An example of what I am looking for would be www.somesite.com/page.aspx?id=AF78FEB
I am not sure whether I should be implementing this in the database (I am using SQL Server 2005) or in the code (I am using C# ASP.Net)
EDIT:
From all the reading I have done I realize that this is security through obscurity. I do intend having proper authorization and authentication for access to the pages. I will use .Net's Authentication and authorization framework. But once a legitimate user has logged in and is accessing a legimate (but dynamically created page) filled with links to items that belong to him. For example a link might be www.site.com/page.aspx?item_id=123. What is stopping him from clicking on that link, then altering the URL above to go www.site.com/page.aspx?item_id=456 which does NOT belong to him? I know some Java technologies like Struts (I stand to be corrected) store everything in the session and somehow work it out from that but I have no idea how this is done.
Solution 1:
Raymond Chen has a good article on why you shouldn't use "half a guid", and offers a suitable solution to generating your own "not quite guid but good enough" type value here:
GUIDs are globally unique, but substrings of GUIDs aren't
His strategy (without a specific implementiation) was based on:
- Four bits to encode the computer number,
- 56 bits for the timestamp, and
- four bits as a uniquifier.
We can reduce the number of bits to make the computer unique since the number of computers in the cluster is bounded, and we can reduce the number of bits in the timestamp by assuming that the program won’t be in service 200 years from now.

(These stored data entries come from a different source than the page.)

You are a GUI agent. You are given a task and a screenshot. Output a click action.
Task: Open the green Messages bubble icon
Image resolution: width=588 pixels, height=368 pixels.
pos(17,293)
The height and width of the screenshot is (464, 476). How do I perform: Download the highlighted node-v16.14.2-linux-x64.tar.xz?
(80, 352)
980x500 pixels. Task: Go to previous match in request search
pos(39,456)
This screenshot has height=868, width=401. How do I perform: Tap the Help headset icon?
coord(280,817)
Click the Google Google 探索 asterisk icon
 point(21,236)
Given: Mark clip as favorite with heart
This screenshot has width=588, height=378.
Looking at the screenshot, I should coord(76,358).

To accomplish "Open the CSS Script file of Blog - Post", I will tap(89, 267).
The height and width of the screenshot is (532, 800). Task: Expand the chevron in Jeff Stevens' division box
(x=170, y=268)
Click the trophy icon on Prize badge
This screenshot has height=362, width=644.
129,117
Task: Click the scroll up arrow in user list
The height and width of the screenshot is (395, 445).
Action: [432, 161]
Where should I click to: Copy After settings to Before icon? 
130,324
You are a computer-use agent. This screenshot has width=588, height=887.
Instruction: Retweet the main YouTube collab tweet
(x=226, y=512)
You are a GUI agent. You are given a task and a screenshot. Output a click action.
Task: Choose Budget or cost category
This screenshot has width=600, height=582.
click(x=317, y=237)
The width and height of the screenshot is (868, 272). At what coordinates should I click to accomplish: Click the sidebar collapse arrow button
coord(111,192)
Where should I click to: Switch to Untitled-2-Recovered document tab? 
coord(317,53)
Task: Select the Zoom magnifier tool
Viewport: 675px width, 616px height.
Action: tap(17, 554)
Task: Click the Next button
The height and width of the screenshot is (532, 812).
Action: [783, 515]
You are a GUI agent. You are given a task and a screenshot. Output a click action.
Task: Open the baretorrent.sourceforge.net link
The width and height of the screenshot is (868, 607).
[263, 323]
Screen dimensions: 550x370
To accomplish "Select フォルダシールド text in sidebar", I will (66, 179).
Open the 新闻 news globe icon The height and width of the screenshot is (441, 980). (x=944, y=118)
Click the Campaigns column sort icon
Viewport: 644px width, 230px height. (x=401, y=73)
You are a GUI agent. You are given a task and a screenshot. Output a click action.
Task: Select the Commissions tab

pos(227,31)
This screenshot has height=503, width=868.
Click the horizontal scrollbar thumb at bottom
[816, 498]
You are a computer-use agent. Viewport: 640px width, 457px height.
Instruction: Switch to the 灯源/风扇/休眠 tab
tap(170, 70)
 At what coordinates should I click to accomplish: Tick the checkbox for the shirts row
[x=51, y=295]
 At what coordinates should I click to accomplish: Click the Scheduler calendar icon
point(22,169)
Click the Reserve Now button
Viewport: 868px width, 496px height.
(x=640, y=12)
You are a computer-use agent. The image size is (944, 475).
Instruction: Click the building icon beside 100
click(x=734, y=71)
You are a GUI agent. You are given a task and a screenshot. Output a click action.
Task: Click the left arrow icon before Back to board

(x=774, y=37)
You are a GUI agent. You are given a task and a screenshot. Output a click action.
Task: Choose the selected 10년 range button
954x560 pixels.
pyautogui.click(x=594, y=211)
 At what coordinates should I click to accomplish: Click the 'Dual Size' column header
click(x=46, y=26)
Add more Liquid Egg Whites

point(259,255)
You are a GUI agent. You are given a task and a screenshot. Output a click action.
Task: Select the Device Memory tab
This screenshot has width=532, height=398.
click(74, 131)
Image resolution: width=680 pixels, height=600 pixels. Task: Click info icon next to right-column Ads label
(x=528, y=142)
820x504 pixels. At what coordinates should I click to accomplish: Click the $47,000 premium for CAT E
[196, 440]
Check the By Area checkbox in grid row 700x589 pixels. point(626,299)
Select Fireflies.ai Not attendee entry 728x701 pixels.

You can get away with a four-bit uniquifier by assuming that the clock won’t drift more than an hour out of skew (say) and that the clock won’t reset more than sixteen times per hour.
Solution 2:
UPDATE (4 Feb 2017):
Walter Stabosz discovered a bug in the original code. Upon investigation there were further bugs discovered, however, extensive testing and reworking of the code by myself, the original author (CraigTP) has now fixed all of these issues. I've updated the code here with the correct working version, and you can also download a Visual Studio 2015 solution here which contains the "shortcode" generation code and a fairly comprehensive test suite to prove correctness.
One interesting mechanism I've used in the past is to internally just use an incrementing integer/long, but to "map" that integer to a alphanumeric "code".
Example
Console.WriteLine($"1371 as a shortcode is: {ShortCodes.LongToShortCode(1371)}");
Console.WriteLine($"12345 as a shortcode is: {ShortCodes.LongToShortCode(12345)}");
Console.WriteLine($"7422822196733609484 as a shortcode is: {ShortCodes.LongToShortCode(7422822196733609484)}");
Console.WriteLine($"abc as a long is: {ShortCodes.ShortCodeToLong("abc")}");
Console.WriteLine($"ir6 as a long is: {ShortCodes.ShortCodeToLong("ir6")}");
Console.WriteLine($"atnhb4evqqcyx as a long is: {ShortCodes.ShortCodeToLong("atnhb4evqqcyx")}");
// PLh7lX5fsEKqLgMrI9zCIA
Console.WriteLine(GuidToShortGuid( Guid.Parse("957bb83c-5f7e-42b0-aa2e-032b23dcc220") ) );
Code
The following code shows a simple class that will change a long to a "code" (and back again!):
public static class ShortCodes
{
// You may change the "shortcode_Keyspace" variable to contain as many or as few characters as you
// please. The more characters that are included in the "shortcode_Keyspace" constant, the shorter
// the codes you can produce for a given long.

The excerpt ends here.